Ben McBride-Medical Assistant Instructor Extraordinaire

Published on March 6, 2014 by arothstein

Here at Broadview University-Orem, we are lucky to have some great faculty. One of our new medical assistant (MA) instructors, Ben McBride, brings a combination of expertise, passion and work ethic to the classroom. I had a chance to sit down and ask him a few questions about his experience and advice for his students. Here are some of the highlights from the conversation.

What is your educational background?

I attended Stevens Henegar and received an AAS degree. I was the first in my family to graduate college of any kind. Since then I have been trumped by my brother, who is a doctor, and another brother and sister who are both pharmacy techs.

Ben and one of his students examining medical instruments

Tell me a little about your experience

I graduated in 2008 and have worked in two clinics since that time. I still work there once in a while in order to keep teaching the things that are prevalent in this field.

Any advice for new students?

Attending classes with a can-do attitude is 90 percent of the battle. Have great organization and love the time you are in school. You will miss it when you are gone.

Any advice for medical assistant students entering the field?

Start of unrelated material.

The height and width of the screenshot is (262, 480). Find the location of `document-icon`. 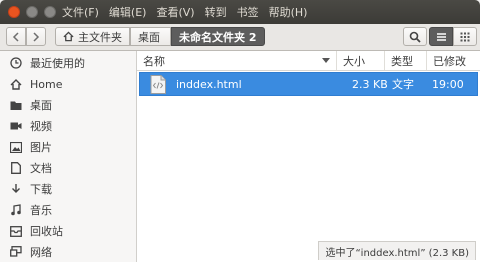

document-icon is located at coordinates (16, 168).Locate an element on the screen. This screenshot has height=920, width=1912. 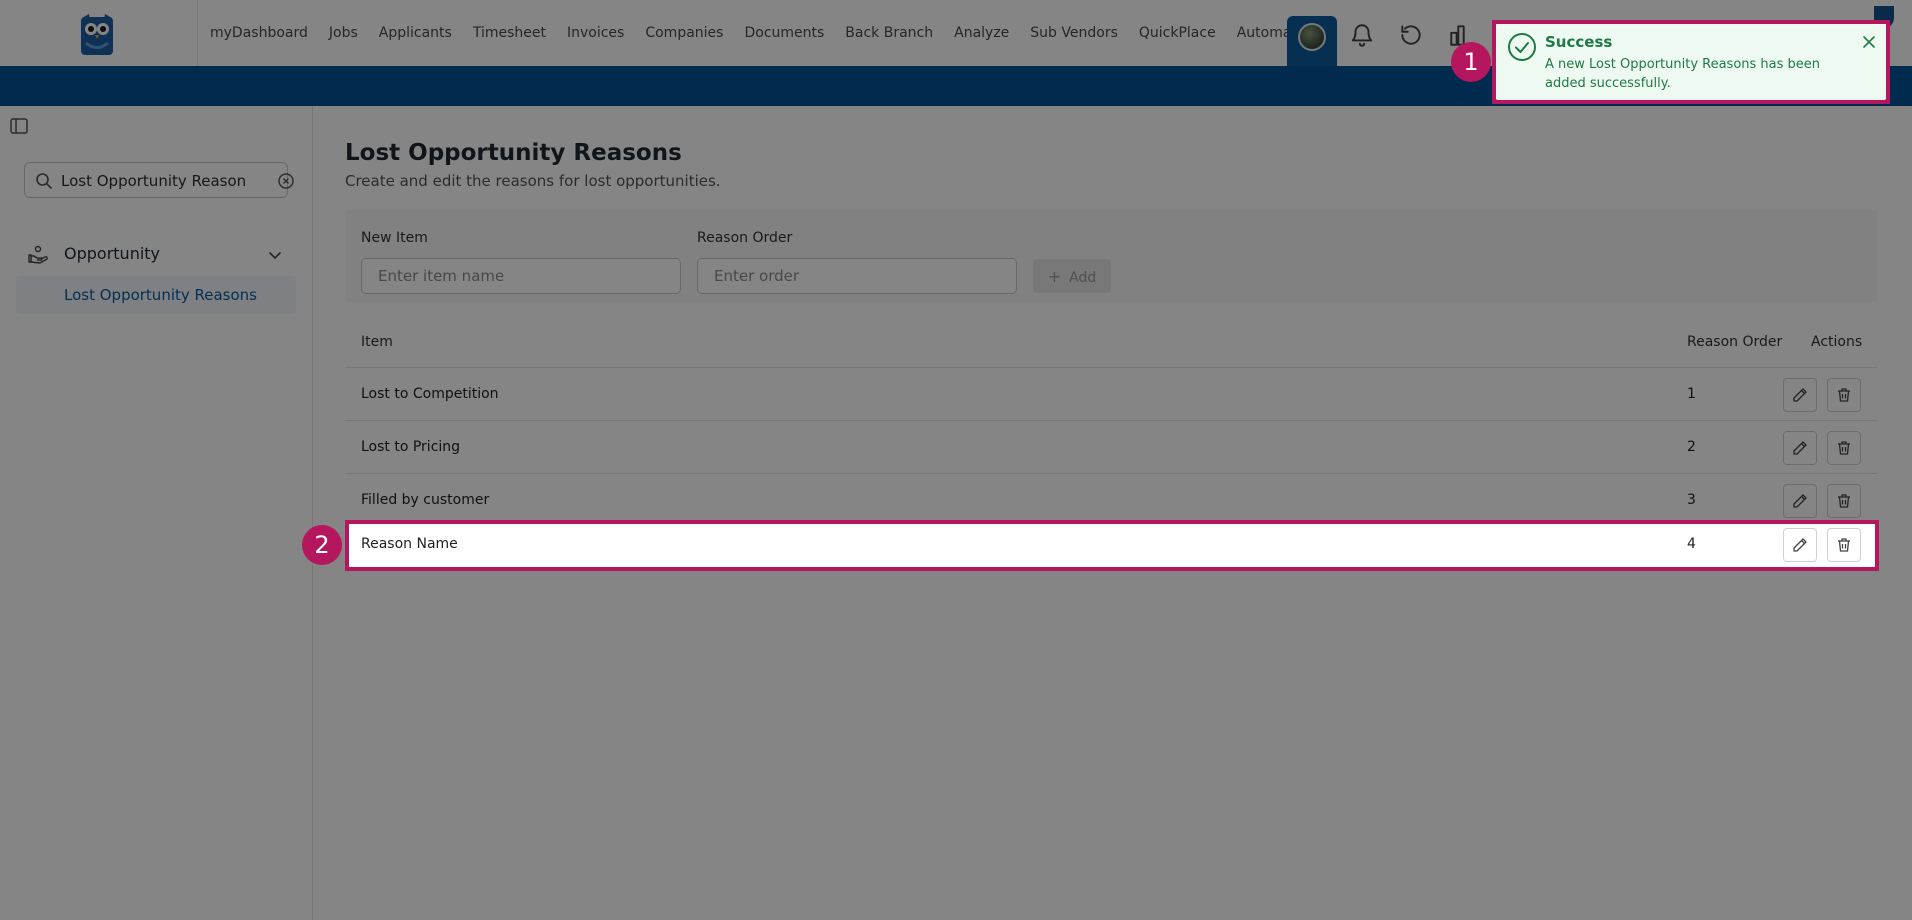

Be the “next step MA”. Ask questions from providers. Keep yourself busy. Love the patients, even the hard ones to love. Keep learning because you have only just begun.

Any stories from the medical industry that you’d like to share?

I have sat with patients and laughed. I have sat with patients and cried. It’s part of the job. I took the time to get to know my patients, and so when I left working the first clinic I was in, patients came in just to tell me goodbye. No paycheck could ever be that rewarding.

Why do you think education is so important?

Because we all want to succeed in life. Education is not a sure thing for success but the statistics prove that it is your best chance.

Any additional thoughts?

I went back to school when I was 34 years old. I had a wife and four children all under the age eight. It was tough. But I read an article that said 90 percent of children whose parents graduated college will graduate from college. That was my driving force. I had always been drawn to medicine so I went to school to be a cave-dwelling radiation tech. I ended up having to do my externship hours as an MA and fell in love with the job and the patients. Grateful for every minute of it.

Ben’s story is similar to a lot of Broadview students—going back to school years after high school to gain an education that gives you a career. If there is a lesson to be learned, it’s to never give up, to get an education and pursue your dreams.